WORKING DATA:
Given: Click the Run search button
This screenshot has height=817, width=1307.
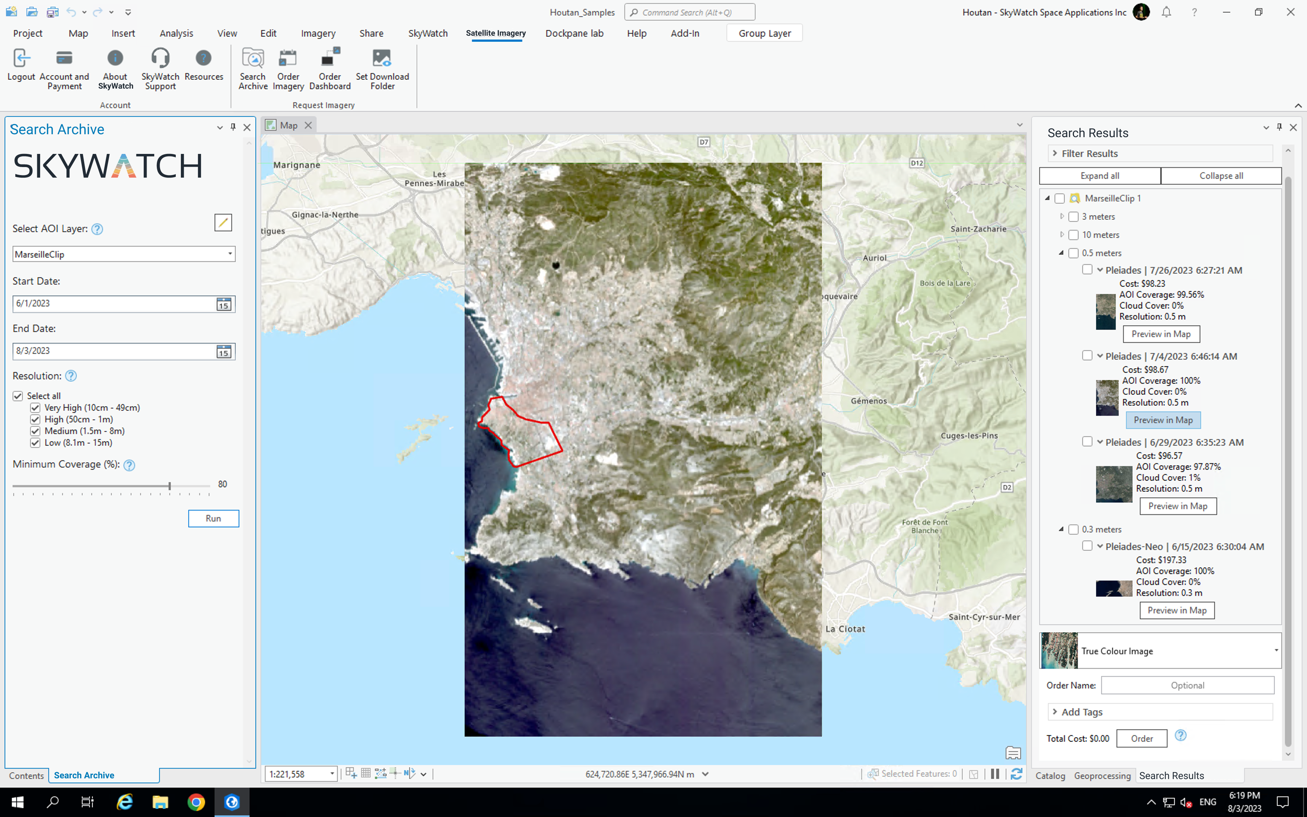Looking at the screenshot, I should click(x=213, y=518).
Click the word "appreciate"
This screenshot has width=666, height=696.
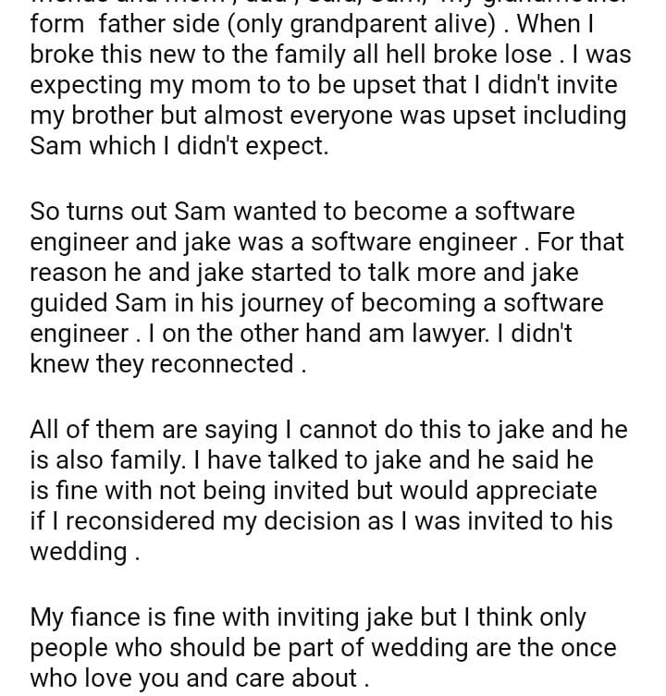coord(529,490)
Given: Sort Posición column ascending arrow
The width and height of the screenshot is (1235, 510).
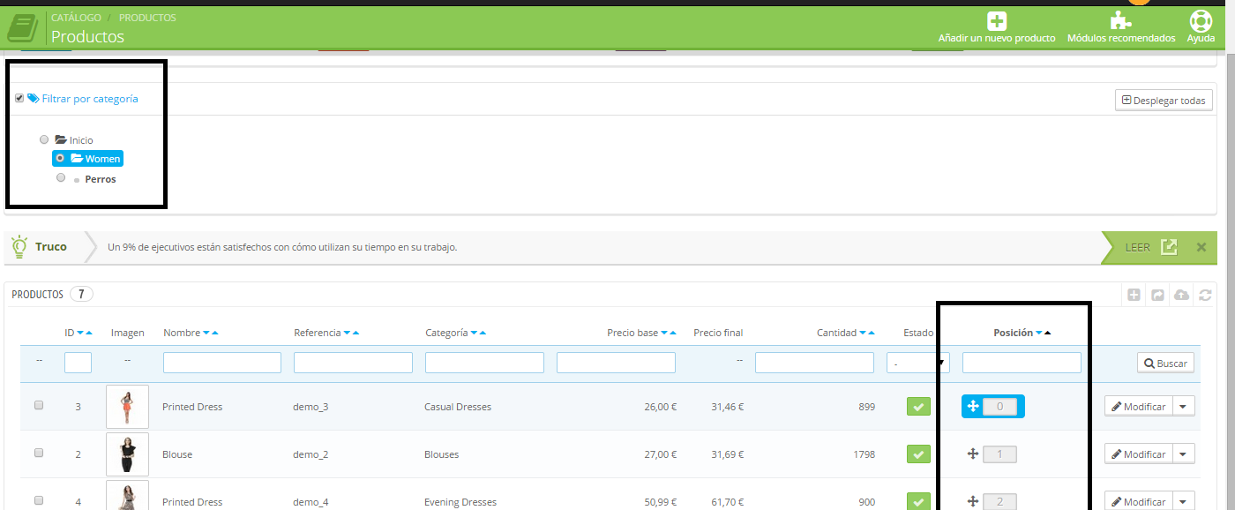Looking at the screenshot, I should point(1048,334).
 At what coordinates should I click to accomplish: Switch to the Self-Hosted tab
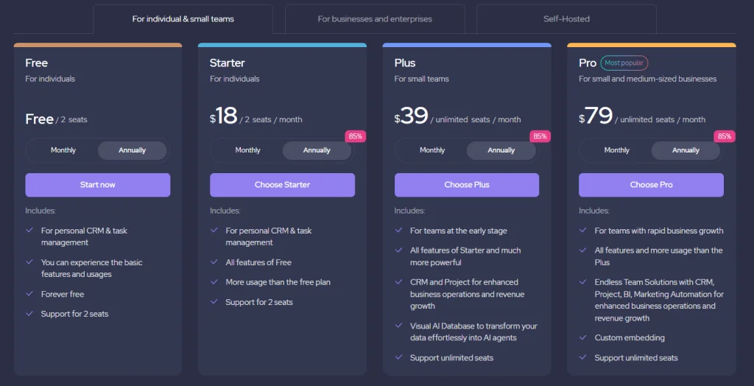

GIVEN PROBLEM: Please retype each of the items above exactly, line for line, leaving out the pictures.

FULL OUTPUT:
Given: Click the Run search button
This screenshot has height=817, width=1307.
Looking at the screenshot, I should click(x=213, y=518).
Click the word "appreciate"
This screenshot has width=666, height=696.
coord(529,490)
Given: Sort Posición column ascending arrow
The width and height of the screenshot is (1235, 510).
Looking at the screenshot, I should point(1048,334).
 At what coordinates should I click to accomplish: Switch to the Self-Hosted tab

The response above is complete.